Yes, I’ve got another bone to pick and quite frankly this one has really pissed me off.
My ever so adoring parents are trying to convince brother dearest to travel with them overseas next year. Their greatest and most convincing point in this lengthy debate is that our grandfather will be turning 89 (or 90 don’t quote me on that) and this could potentially be the last time he’ll ever get this ‘once in a lifetime’ opportunity to see him again. Oh and another minor detail is that they intend on throwing some big celebratory bash in his honor.
So what’s the big hoo-ha about this you ask?
Oh I don’t know something like, what about me?
WHAT ABOUT ME?
Seriously guys? So I don’t get the liberty to see my grandfather extended to me? Be part of this possible huge milestone? And all because what? Because I’m not employed right now? Because I can’t afford the flight? Shit, thanks y’all. So I am to be excluded from this? Just forgotten and passed over like yesterdays trash. And don’t even get me started on my pondering of whether or not they’re entertaining the thought of paying for his flight. That right there will make a girl bat-shit crazy.
All in all I just don’t get it.
Sure he’s never expressed the faintest interest in traveling to the motherland as opposed to myself whose a total (unashamed) travel whore but why does that give him preference over myself? So he needs an extra incentive but surely traveling to Europe with his parents could hardly be considered rewarding. And I’m pretty sure they know that, yet there they are, pestering him about it and all right in front of my nose. Am I that invisible? Or am I that much of an embarrassment to you? What, you’d rather voyage with your most important and wonderful son and all because he has a job and a house that you’re helping pay off? Too ashamed of your oldest daughter who does not work and still lives at home with you? So what rules me so unattractive in your eyes means I just have to miss out and deal with it. Deny my grandfather the chance to see me possibly one last time too. Obviously if I could I’d travel there every year for a week or two and reconnect with my father’s side of the family but that is not a luxury I can simply obtain from thin air at this time. Shit, I can’t afford gas for my little Honda most days!

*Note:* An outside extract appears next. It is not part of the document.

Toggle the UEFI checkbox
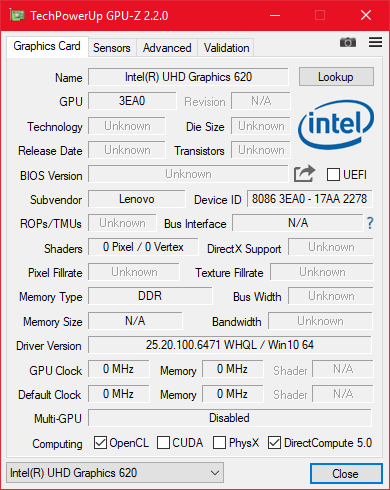The width and height of the screenshot is (390, 490). tap(333, 174)
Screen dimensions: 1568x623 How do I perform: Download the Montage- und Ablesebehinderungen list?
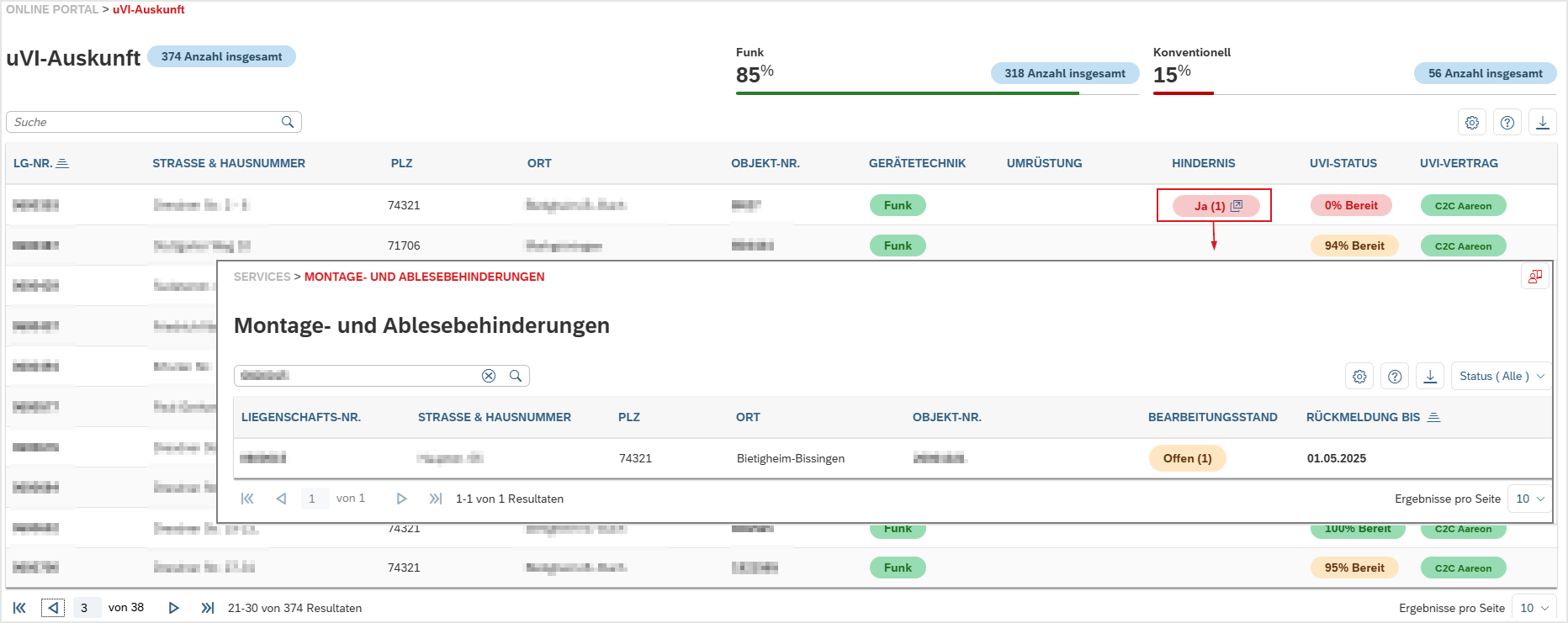pos(1430,377)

It hurts like hell to hear them whispering in the next room. Asking him, fawning over him, convincing him by guilt tripping into coming along. Did it not occur to them that perhaps I might also like to see my grandfather one last time too? Or am I truly just not that important? Be penalized all because I can not pay for my flight or because I am not the golden child? The one whose life is so on track.
It’s like that old aphorism; the rich getting richer, poor getting poorer. I feel like I’ve fallen overboard their expensive super yacht and have been treading water ever so poorly and all the while they’re out there, seated on the deck, sunning themselves whilst enjoying a tall glass of Moet and watching me struggle out there and all with a mixture of bemusement and disgust. It’s horrifying to think or imagine that I’ll never get to see a man I never truly knew much about ever again. Never get a chance to sit alone with him on his terrace overlooking that green valley brimming with all kinds of vegetation and all under the shelter of his bee ridden grape vines. Sit there in silence with him and listen to priceless stories about his side of the family and life in general. To loose yet another grandparent, my last remaining grandparent here on this earth, before getting to know the person they are, learn their traits and connect those puzzling dots would destroy me with guilt.
Guilt for loosing another part of me, for just throwing it out to the wind to be lost forever.
It’s such a damn shame to be excluded from this, to be denied even, especially when they know, they know my troubles and yet are still willing to look past me onto greener pastures. To not see the situation and think perhaps I might like to see him one last time too even if that means footing the bill. Is it not for a good cause? I mean it’s not just another vacation, there is something of importance at play now, something they are organizing themselves for Gods sake and yet here we are!